→ **EXERCISE BRIEF**
Extract every line below that contains the word "Enable" and copy each one in full.

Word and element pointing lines
☆ ☆ ☆ ☆

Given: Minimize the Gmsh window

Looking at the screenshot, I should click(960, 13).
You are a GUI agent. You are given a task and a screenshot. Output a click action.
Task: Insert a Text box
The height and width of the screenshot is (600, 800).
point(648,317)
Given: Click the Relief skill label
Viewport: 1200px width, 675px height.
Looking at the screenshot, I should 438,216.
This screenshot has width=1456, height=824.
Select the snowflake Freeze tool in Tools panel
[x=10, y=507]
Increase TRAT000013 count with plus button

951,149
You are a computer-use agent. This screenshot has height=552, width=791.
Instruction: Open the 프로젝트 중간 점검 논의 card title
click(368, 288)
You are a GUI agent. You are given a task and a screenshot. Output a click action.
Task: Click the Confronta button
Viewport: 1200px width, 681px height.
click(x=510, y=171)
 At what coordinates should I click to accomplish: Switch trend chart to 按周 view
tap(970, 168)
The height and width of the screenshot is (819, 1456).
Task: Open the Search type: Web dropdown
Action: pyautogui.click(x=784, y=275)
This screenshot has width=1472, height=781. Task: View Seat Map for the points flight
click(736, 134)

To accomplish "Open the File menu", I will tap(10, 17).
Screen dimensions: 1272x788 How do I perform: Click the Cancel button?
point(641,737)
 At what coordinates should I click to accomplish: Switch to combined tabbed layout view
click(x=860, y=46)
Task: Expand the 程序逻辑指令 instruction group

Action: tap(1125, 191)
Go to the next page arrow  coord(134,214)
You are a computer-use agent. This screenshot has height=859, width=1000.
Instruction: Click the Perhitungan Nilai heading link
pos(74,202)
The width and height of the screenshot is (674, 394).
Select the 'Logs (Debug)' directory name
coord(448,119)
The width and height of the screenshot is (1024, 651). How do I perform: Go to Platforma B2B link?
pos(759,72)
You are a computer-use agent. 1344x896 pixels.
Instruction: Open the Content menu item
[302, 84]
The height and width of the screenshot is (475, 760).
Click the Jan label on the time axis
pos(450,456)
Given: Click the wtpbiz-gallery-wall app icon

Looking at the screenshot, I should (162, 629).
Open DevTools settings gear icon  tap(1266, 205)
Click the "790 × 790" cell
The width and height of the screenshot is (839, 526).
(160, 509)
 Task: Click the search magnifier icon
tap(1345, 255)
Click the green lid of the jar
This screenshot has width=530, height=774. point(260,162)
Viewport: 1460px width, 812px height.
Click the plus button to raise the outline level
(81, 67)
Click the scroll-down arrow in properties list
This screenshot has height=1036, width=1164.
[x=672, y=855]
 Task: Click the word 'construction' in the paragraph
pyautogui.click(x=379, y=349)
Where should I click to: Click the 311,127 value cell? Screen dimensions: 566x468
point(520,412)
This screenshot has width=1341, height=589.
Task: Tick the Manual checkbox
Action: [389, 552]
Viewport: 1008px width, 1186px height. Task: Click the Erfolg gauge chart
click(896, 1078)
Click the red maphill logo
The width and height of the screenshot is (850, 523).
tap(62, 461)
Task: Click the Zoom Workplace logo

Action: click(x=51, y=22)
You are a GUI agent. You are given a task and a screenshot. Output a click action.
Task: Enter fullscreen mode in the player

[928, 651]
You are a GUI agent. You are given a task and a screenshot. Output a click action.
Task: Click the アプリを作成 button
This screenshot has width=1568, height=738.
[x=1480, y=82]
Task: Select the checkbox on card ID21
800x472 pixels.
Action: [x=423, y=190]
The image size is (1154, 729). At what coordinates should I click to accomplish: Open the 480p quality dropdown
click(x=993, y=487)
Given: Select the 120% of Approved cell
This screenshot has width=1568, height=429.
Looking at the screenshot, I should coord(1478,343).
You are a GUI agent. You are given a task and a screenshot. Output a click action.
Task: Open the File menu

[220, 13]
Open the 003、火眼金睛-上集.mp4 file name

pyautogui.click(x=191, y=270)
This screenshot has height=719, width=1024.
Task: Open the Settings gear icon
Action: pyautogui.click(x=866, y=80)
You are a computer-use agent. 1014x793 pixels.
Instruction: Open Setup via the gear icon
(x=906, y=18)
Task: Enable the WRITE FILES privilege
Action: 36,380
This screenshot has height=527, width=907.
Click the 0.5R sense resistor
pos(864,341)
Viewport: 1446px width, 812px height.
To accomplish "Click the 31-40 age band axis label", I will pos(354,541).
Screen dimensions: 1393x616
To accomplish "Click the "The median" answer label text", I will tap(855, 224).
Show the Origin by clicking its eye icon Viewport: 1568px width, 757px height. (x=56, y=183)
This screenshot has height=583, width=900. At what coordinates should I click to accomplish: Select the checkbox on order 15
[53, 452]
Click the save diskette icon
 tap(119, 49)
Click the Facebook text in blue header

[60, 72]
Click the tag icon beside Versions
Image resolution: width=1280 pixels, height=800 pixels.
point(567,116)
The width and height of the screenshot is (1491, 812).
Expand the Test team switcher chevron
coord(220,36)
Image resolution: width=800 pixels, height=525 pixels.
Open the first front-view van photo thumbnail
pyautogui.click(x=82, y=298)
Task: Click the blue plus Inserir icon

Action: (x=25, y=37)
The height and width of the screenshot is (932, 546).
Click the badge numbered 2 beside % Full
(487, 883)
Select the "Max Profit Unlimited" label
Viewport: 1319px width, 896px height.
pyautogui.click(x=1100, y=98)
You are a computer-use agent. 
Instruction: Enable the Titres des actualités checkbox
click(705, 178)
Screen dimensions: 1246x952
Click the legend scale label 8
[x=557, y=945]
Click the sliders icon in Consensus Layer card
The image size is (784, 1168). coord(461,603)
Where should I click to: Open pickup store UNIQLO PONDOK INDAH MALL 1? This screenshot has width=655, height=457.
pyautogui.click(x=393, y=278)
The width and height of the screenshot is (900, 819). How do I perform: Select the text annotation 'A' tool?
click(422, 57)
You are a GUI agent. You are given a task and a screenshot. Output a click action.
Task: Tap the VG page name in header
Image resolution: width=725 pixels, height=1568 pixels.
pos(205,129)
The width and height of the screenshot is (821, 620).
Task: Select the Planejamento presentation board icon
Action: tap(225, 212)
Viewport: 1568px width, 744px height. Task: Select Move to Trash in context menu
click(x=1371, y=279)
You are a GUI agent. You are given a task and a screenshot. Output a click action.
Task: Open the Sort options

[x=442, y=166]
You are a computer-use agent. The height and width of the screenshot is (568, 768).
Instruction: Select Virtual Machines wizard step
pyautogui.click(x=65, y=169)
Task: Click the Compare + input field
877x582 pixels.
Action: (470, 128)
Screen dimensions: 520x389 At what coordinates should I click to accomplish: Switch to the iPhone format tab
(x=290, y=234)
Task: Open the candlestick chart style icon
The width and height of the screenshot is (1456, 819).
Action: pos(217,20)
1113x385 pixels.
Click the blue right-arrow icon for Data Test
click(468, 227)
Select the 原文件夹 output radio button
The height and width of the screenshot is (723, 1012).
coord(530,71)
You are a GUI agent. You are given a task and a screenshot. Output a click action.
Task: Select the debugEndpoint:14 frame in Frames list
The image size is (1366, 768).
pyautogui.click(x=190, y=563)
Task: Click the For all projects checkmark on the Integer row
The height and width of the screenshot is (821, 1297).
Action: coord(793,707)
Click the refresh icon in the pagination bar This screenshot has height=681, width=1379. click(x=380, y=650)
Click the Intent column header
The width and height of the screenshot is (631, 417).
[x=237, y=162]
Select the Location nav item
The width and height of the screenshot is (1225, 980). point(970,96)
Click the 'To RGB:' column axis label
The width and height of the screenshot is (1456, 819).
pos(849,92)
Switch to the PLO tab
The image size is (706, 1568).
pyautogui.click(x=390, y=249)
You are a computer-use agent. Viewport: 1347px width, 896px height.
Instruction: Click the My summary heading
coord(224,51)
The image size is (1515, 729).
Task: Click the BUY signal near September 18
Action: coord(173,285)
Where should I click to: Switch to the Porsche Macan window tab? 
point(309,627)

☆ ☆ ☆ ☆

→ **RESULT OF THE EXERCISE**
Task: Enable the WRITE FILES privilege
Instruction: Enable the Titres des actualités checkbox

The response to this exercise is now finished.